»»

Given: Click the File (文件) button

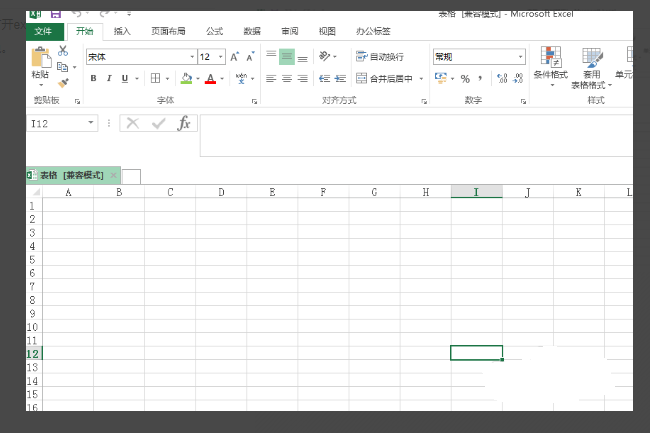Looking at the screenshot, I should pos(42,31).
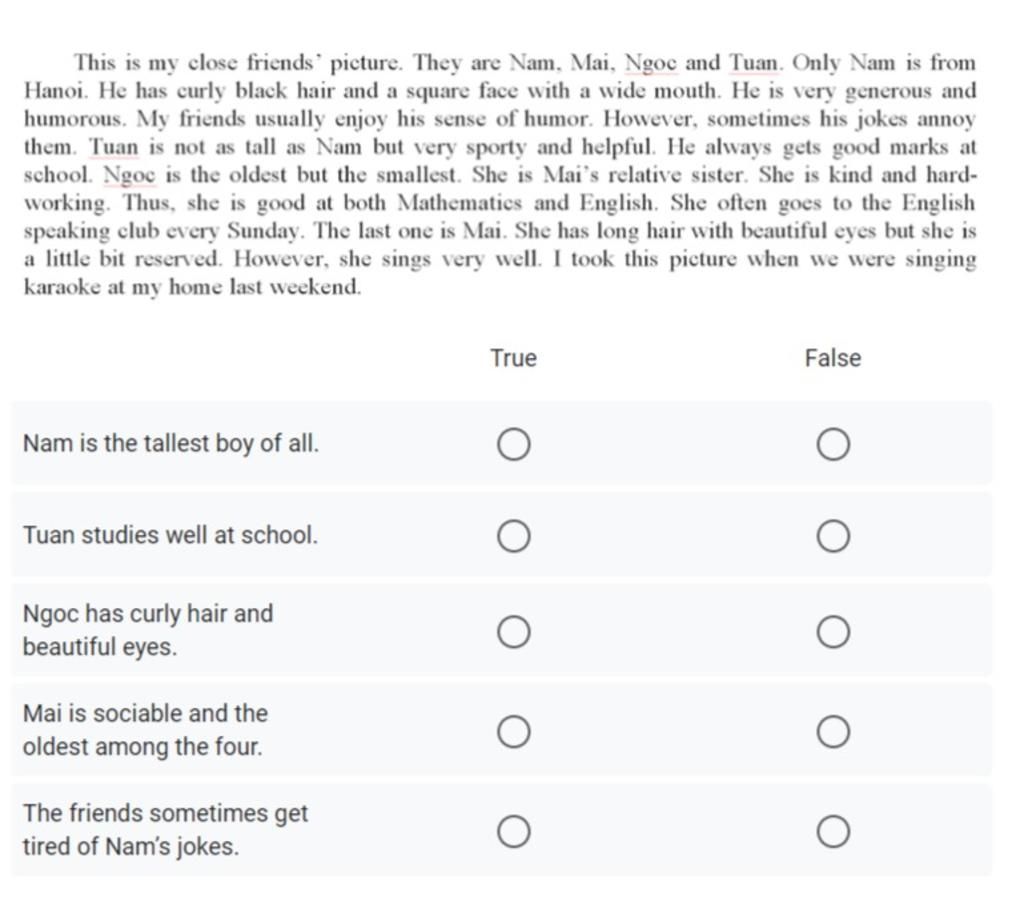Select False for 'Tuan studies well at school'

(833, 536)
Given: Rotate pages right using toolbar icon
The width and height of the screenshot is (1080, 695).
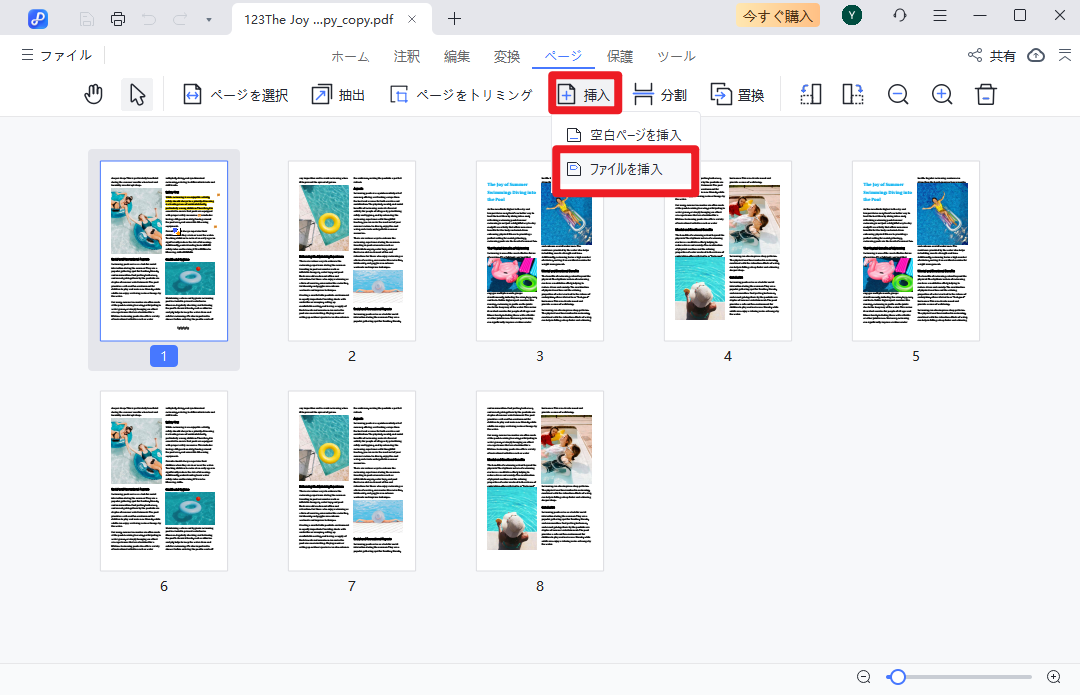Looking at the screenshot, I should [853, 95].
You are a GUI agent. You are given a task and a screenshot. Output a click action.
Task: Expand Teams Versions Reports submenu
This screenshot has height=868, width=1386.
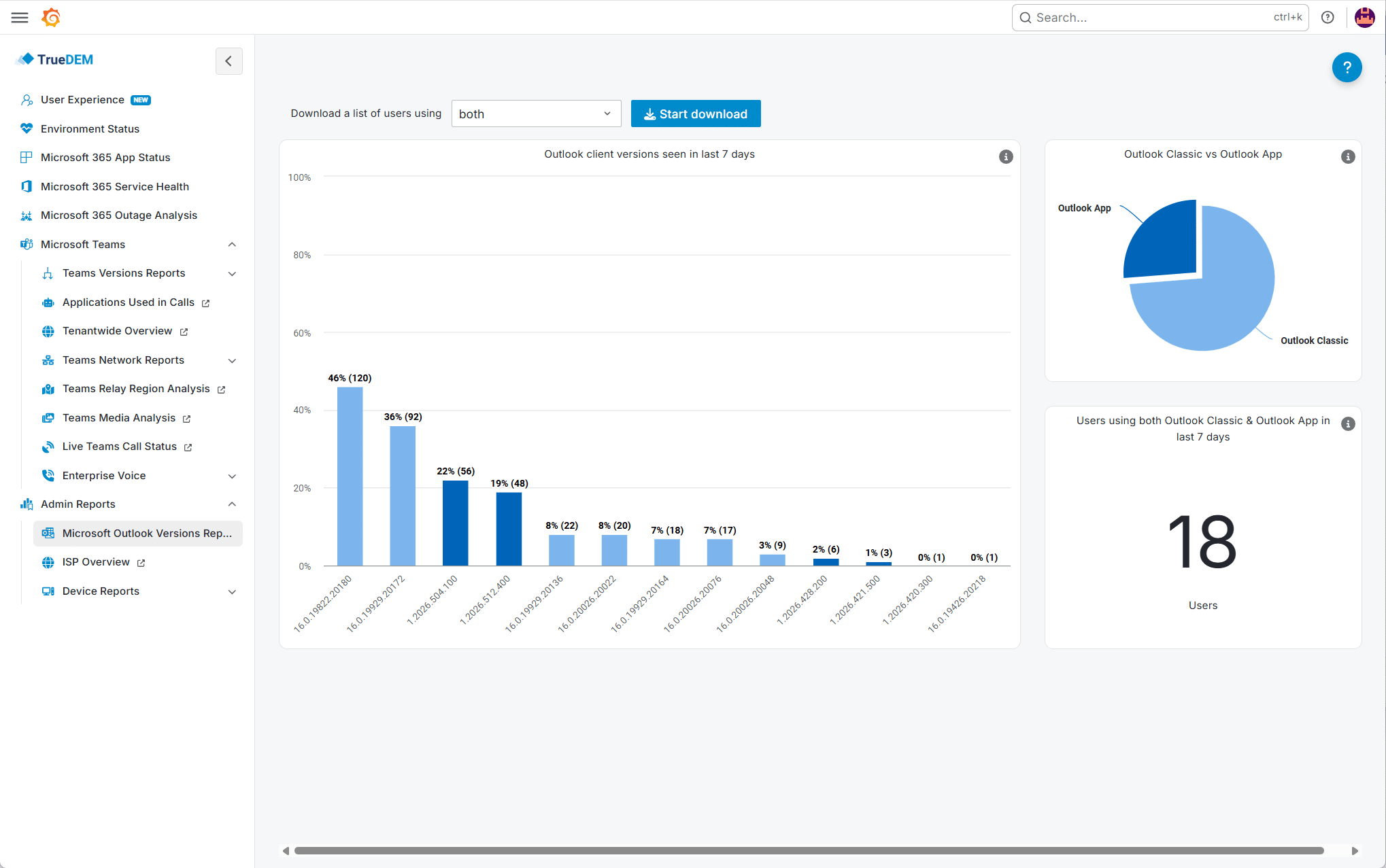[x=232, y=273]

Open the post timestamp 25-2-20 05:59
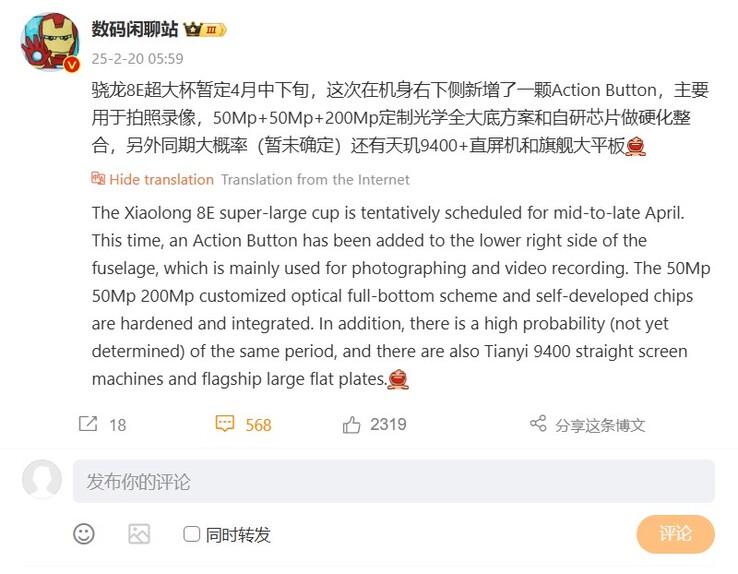pyautogui.click(x=137, y=59)

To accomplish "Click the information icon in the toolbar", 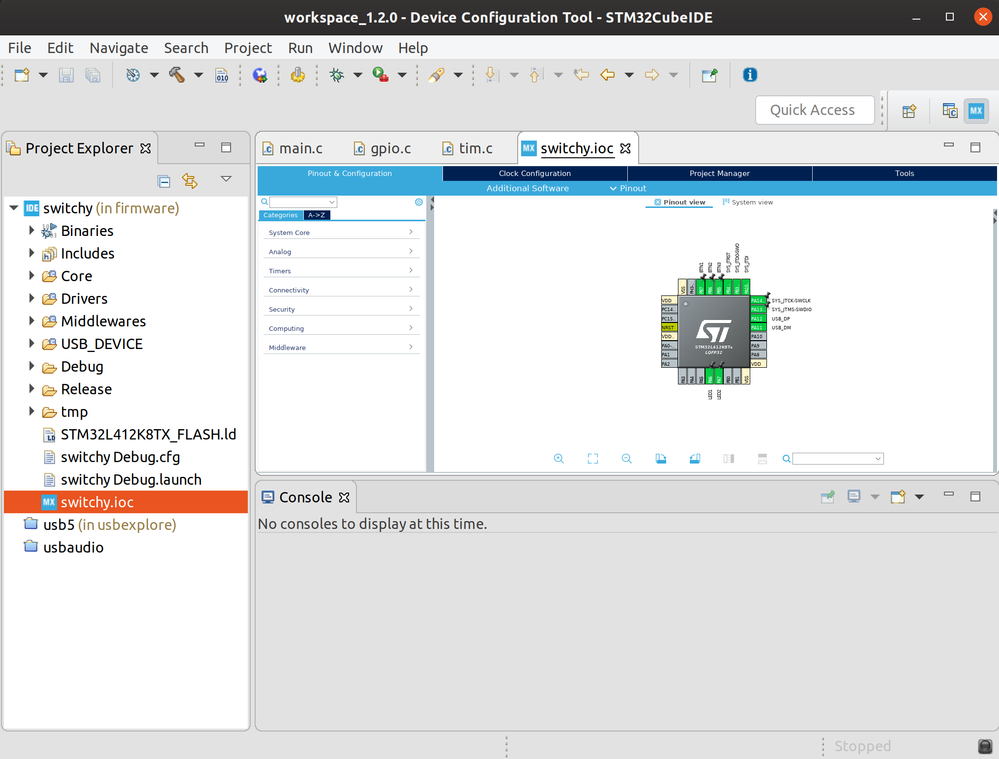I will [750, 75].
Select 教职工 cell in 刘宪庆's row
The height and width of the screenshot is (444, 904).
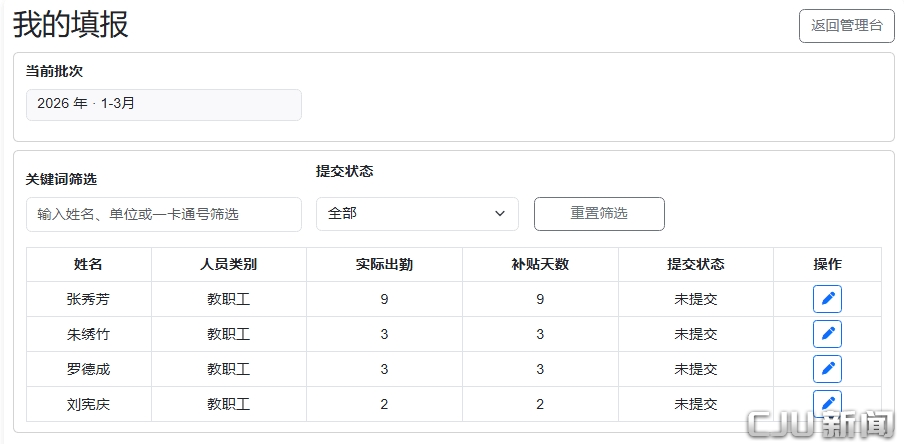(x=228, y=404)
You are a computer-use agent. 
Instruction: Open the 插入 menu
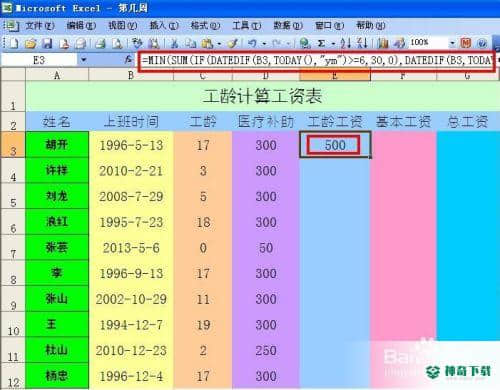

««

**Work required:**
From the line with "Select 教职工 cell in 刘宪庆's row" down to the last line of the records above, restate each line verbatim, passing over any picture.

**Task solution:**
Select 教职工 cell in 刘宪庆's row
The height and width of the screenshot is (444, 904).
(x=228, y=404)
You are a computer-use agent. 
Instruction: Open the 插入 menu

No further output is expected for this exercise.